======== Page excerpt

The Amsterdam International Community School or AICS, is a school in the South and South East of Amsterdam established in 2003 which accepts children from 4 to 18 years old. It is a part of the Esprit Scholengroep. AICS is made up of 2 different campuses (South and South East, known as Sandcastle). The AICS has more than 2000 students from various cultures and nationalities to reach their goal of diversity.

AICS is an English-language Dutch public international school and offers both Primary education and Secondary education with the possibility of the IB diploma and the IB Career-related Programme diploma to be achieved.

== Leadership ==

Rynette de Villiers is the current Principal of the school, she started in 2021.
Annette Sloan was the director of the school from 2018 - 2020.
Nico de Vrede was interim director in the first half of 2018.
From 2006-2017 Kees van Ruitenbeek was the principal, he continued to lead the projects for realisation of new buildings until the end of 2020.
From 2003-2006 Sylvia Visser was the first principal of AICS, she requested the license to start the school in 2002 while working as the principal of the Berlage Lyceum, also located in the south of Amsterdam.

The school has two deputy principals, Netty Foley (curriculum) and Noorul Choudhury (Business)
Boris Prickarts has been deputy director (previously known as headmaster) since the start of the school in 2003 until he left in June 2020.
The AICS is working with a team of heads of school (previously known as leaders for learning) for each part of the school (9 in 2020). Finally there is a leader of operations and a leader of administration.

== AICS South ==
AICS South used to be located near the WTC in the south of Amsterdam (Prinses Irenestraat 59). It is the largest and first campus of the AICS, located here since 2007. It had more than 1000 students attending. This campus offers primary education to children aged 4 to 11 and secondary (IB MYP) education to children aged 11 to 16. Finally it offers the IB Diploma Programme for students aged 16-18.

From 2003-2007 the secondary school was located at the Wodanstraat 3. The primary school started at the Wodanstraat in 2004, moved to the Hygiëaplein in 2005 and to the Uiterwaardenstraat in 2006. In 2007 the primary and secondary school reunited at the Prinses Irenestraat.

================

**Exercise brief**
According to the page excerpt about the Amsterdam International Community School, who was its first principal? The material that follows is not needed for anything here.

======== Provided material

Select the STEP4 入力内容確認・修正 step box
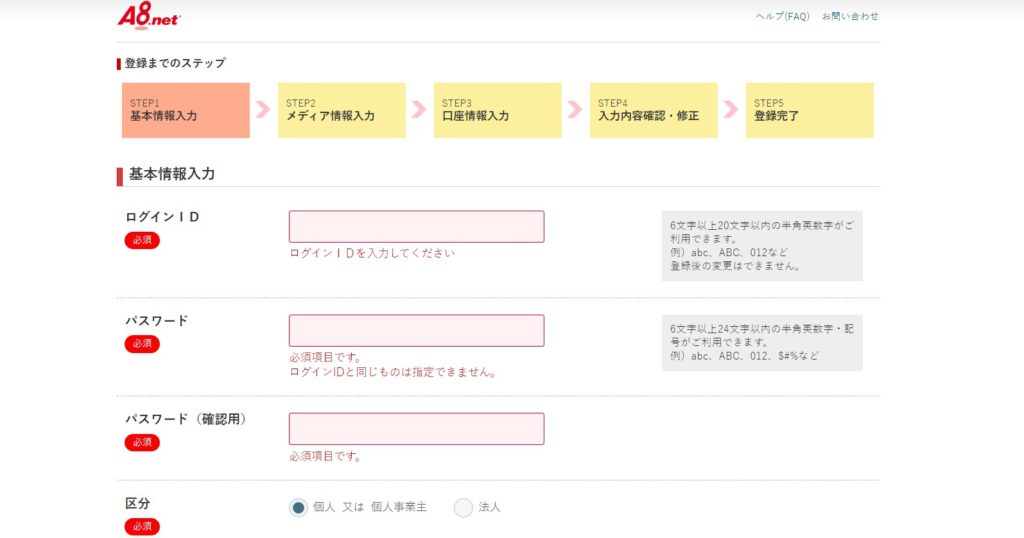This screenshot has width=1024, height=538. click(654, 110)
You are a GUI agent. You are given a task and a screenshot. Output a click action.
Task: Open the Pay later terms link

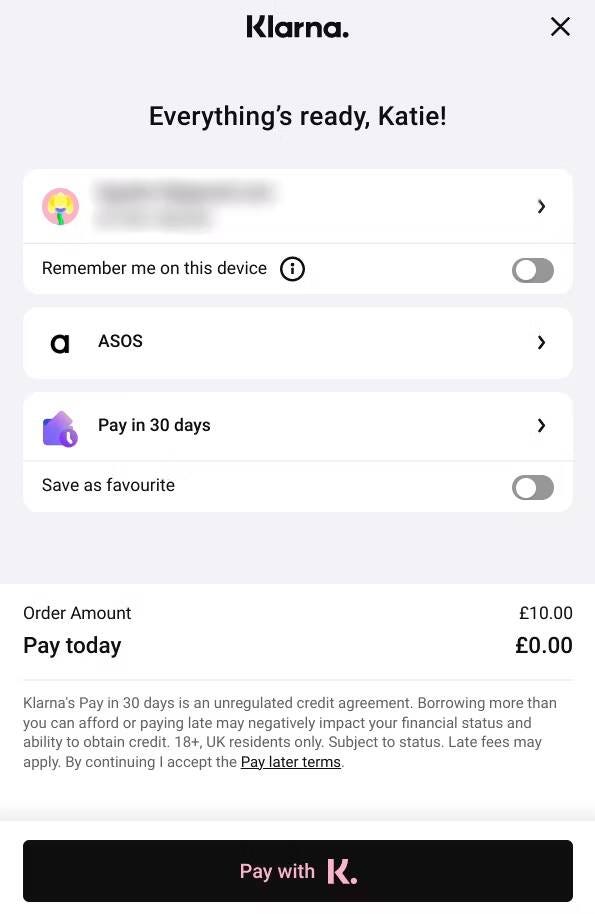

================

**Result of this task**
Sylvia Visser was the first principal, from 2003 to 2006.